I have a kafka topic that has protobuf message of format:
message CreditTransaction {
string date = 1;
float amount = 2;
}
message DebitTransaction {
string date = 1;
float amount = 2;
}
...
.. # other message definitions
message TransactionEvent {
oneof event {
CreditTransaction credit = 1;
DebitTransaction debit = 2;
Trade trade = 3;
....
..# other fields
}
};
Using pyspark-streaming, when I am trying to use ParseFromString
method to parse it, its giving me error:
File "./google.zip/google/protobuf/message.py", line 202, in ParseFromString
return self.MergeFromString(serialized)
File "./google.zip/google/protobuf/internal/python_message.py", line 1128, in MergeFromString
if self._InternalParse(serialized, 0, length) != length:
File "./google.zip/google/protobuf/internal/python_message.py", line 1178, in InternalParse
raise message_mod.DecodeError('Field number 0 is illegal.')
google.protobuf.message.DecodeError: Field number 0 is illegal.
Is it because the message TransactionEvent has only a single field and that too oneof
type ?
I tried to add a dummy int64 id field also
message TransactionEvent {
int64 id = 1;
oneof event {
CreditTransaction credit = 2;
DebitTransaction debit = 3;
Trade trade = 4;
....
..# other fields
}
};
but still the same error.
Code I am using:
def parse_protobuf_from_bytes(msg_bytes):
msg = schema_pb2.MarketDataEvent()
msg.ParseFromString(msg_bytes)
eventStr = msg.WhichOneof("event")
if eventStr=="credit":
# some code
elif eventStr=="debit":
# some code
return str(concatenatedFieldsValue)
parse_protobuf = udf(lambda x: parse_protobuf_from_bytes(x), StringType())
kafka_conf = {
"kafka.bootstrap.servers": "kafka.broker.com:9092",
"checkpointLocation": "/user/aiman/checkpoint/kafka_local/transactions",
"subscribe": "TRANSACTIONS",
"startingOffsets": "earliest",
"enable.auto.commit": False,
"value.deserializer": "ByteArrayDeserializer",
"group.id": "my-group"
}
df = spark.readStream \
.format("kafka") \
.options(**kafka_conf) \
.load()
data = df.selectExpr("offset","CAST(key AS STRING)", "value") \
.withColumn("event", parse_protobuf(col("value")))
df2 = data.select(col("offset"),col("event"))

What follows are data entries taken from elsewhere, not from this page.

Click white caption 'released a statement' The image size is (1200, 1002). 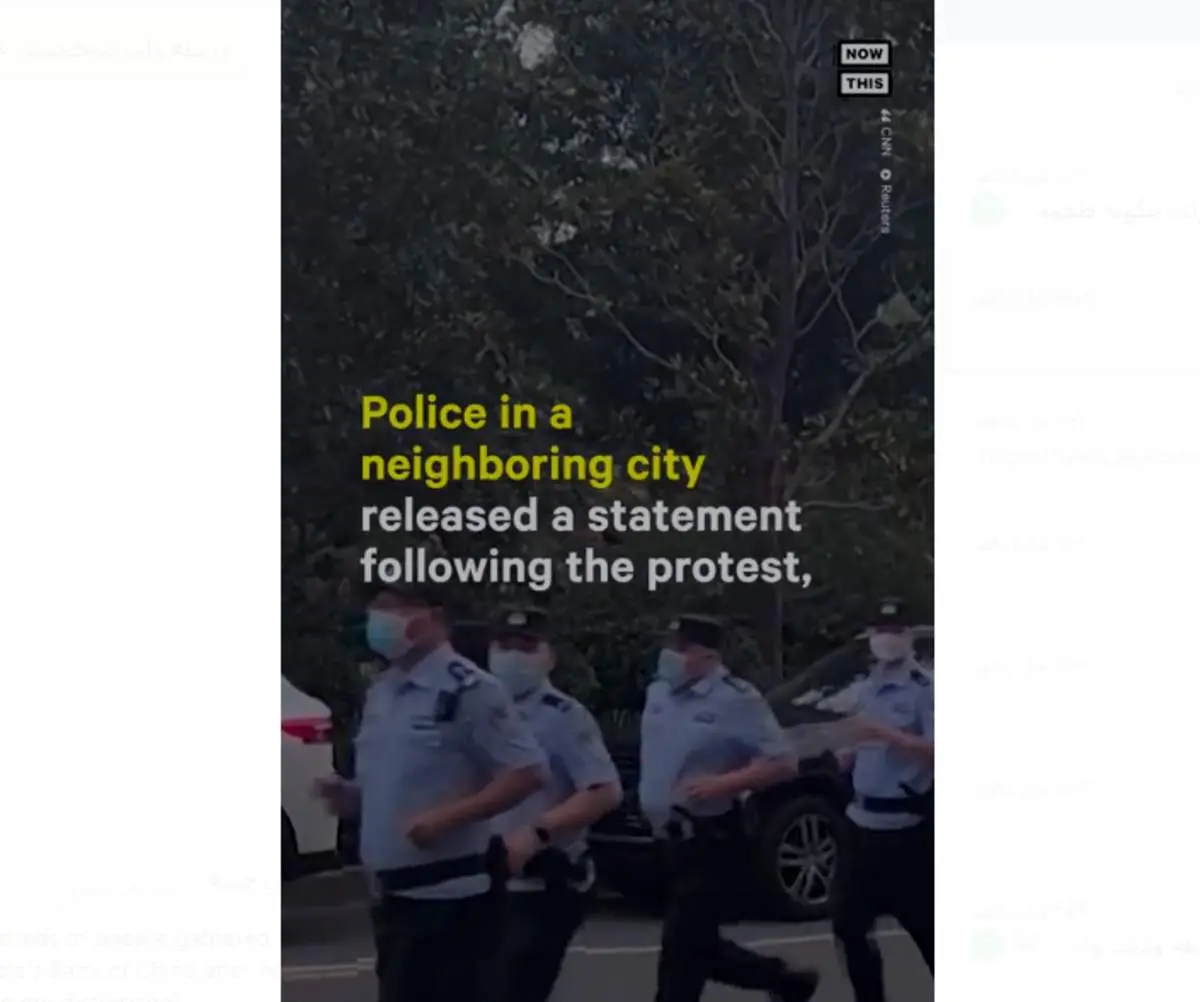580,516
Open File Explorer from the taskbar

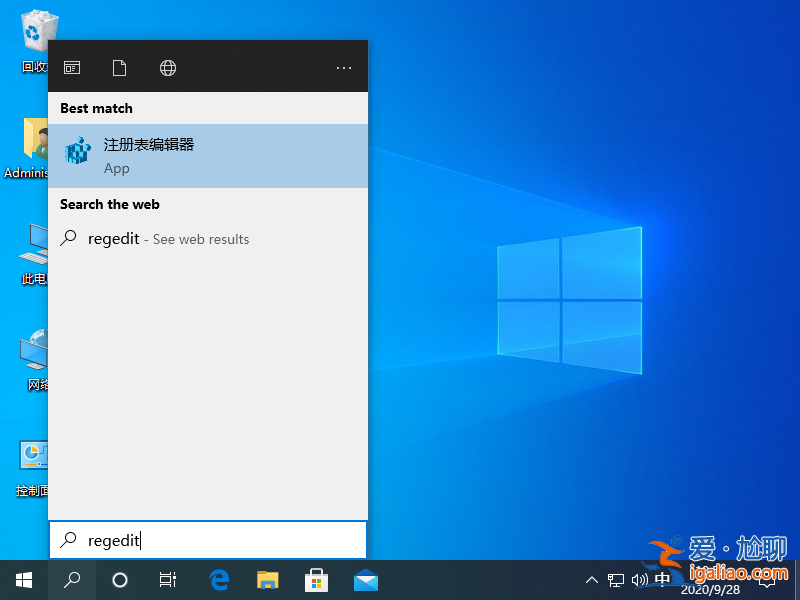coord(267,580)
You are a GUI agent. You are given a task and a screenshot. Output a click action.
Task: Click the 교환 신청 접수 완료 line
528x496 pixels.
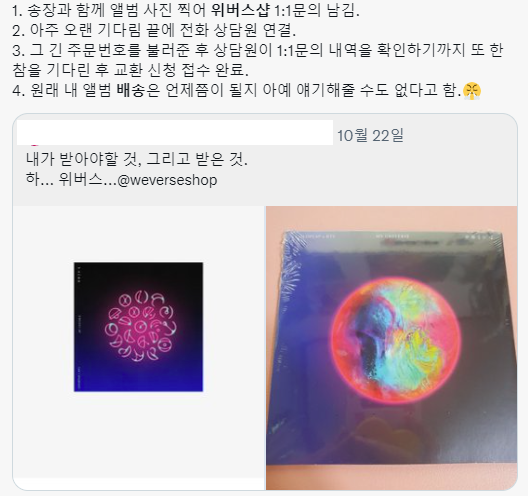coord(131,70)
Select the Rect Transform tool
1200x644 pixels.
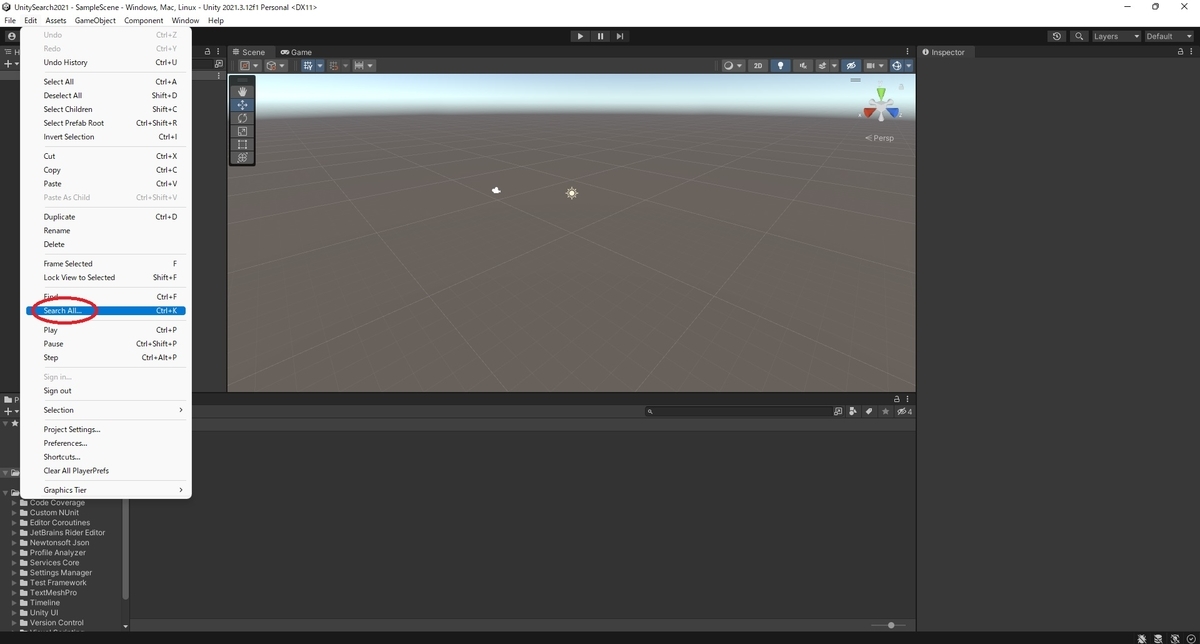coord(241,144)
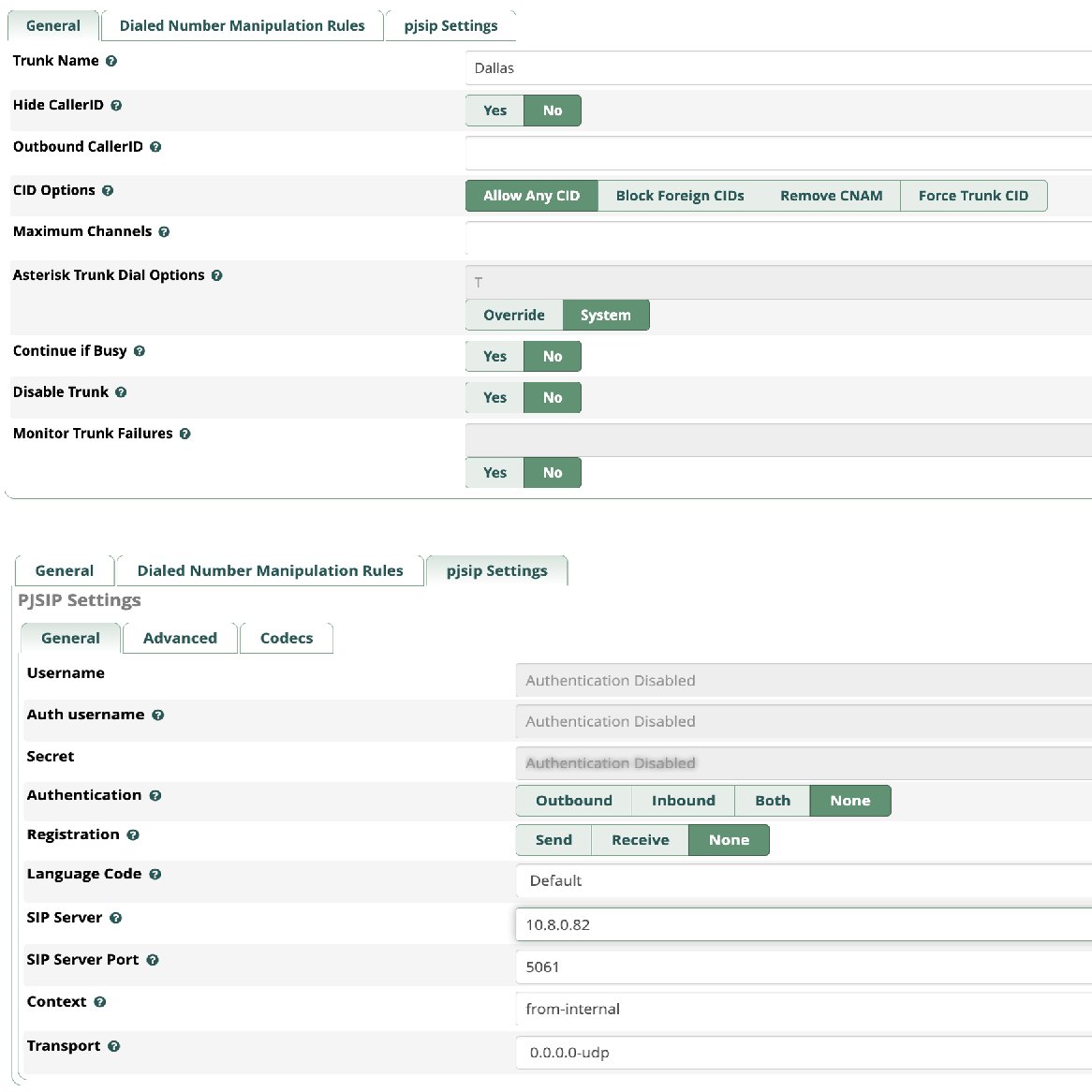
Task: Click help icon next to Trunk Name
Action: [111, 62]
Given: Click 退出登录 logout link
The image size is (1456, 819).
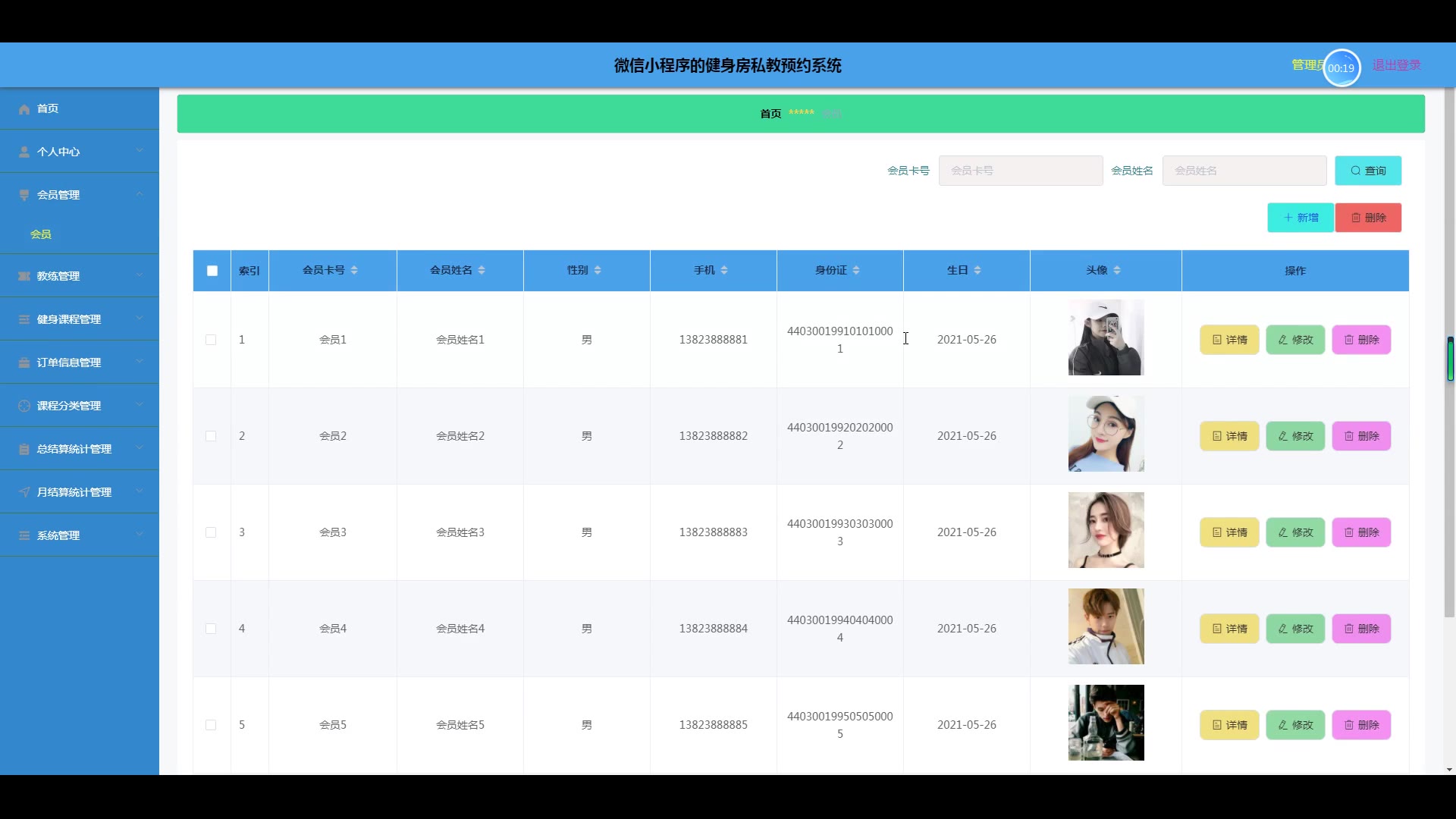Looking at the screenshot, I should click(1396, 66).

If I am just printing the bytes without parsing, I am getting this:
-------------------------------------------
Batch: 0
-------------------------------------------
+-------+-----------------------------------------------------------------------------------------------------------------------------------------------------------------------------------------------------------------------------------------------------------------------------------------------------------------------------------------------------------------------------------------------------------------------------------------------------------------------------------------------------------------------------+
|offset |event |
+-------+-----------------------------------------------------------------------------------------------------------------------------------------------------------------------------------------------------------------------------------------------------------------------------------------------------------------------------------------------------------------------------------------------------------------------------------------------------------------------------------------------------------------------------+
|7777777|bytearray(b'\x00\x00\x00\x00\xc2\x02\x0e\x1a]\n\x11RIOT_230120P35.00\x10\x80\xa6\xae\x82\xd9\xed\xf1\xfe\x16\x18\xcd\xd9\xd9\x82\xd9\xed\xf1\xfe\x16 \xe2\xf7\xd9\x82\xd9\xed\xf1\xfe\x16(\x95\xa2\xed\xff\xd9\xed\xf1\xfe\x160\x8c\xaa\xed\xff\xd9\xed\xf1\xfe\x168\x80\xd1\xb6\xc1\x0b@\xc0\x8d\xa3\xba\x0bH\x19P\x04Z\x02Q_b\x02A_') |
+-------+-----------------------------------------------------------------------------------------------------------------------------------------------------------------------------------------------------------------------------------------------------------------------------------------------------------------------------------------------------------------------------------------------------------------------------------------------------------------------------------------------------------------------------+
The raw data you are trying to decode is:
b'\x00\x00\x00\x00\xc2\x02\x0e\x1a]\n\x11RIOT_230120P35.00\x10\x80\xa6\xae\x82\xd9\xed\xf1\xfe\x16\x18\xcd\xd9\xd9\x82\xd9\xed\xf1\xfe\x16 \xe2\xf7\xd9\x82\xd9\xed\xf1\xfe\x16(\x95\xa2\xed\xff\xd9\xed\xf1\xfe\x160\x8c\xaa\xed\xff\xd9\xed\xf1\xfe\x168\x80\xd1\xb6\xc1\x0b@\xc0\x8d\xa3\xba\x0bH\x19P\x04Z\x02Q_b\x02A_'
A valid protobuf message never starts with 0x00, because the field number 0 is reserved. The message appears to have some extra data in the beginning.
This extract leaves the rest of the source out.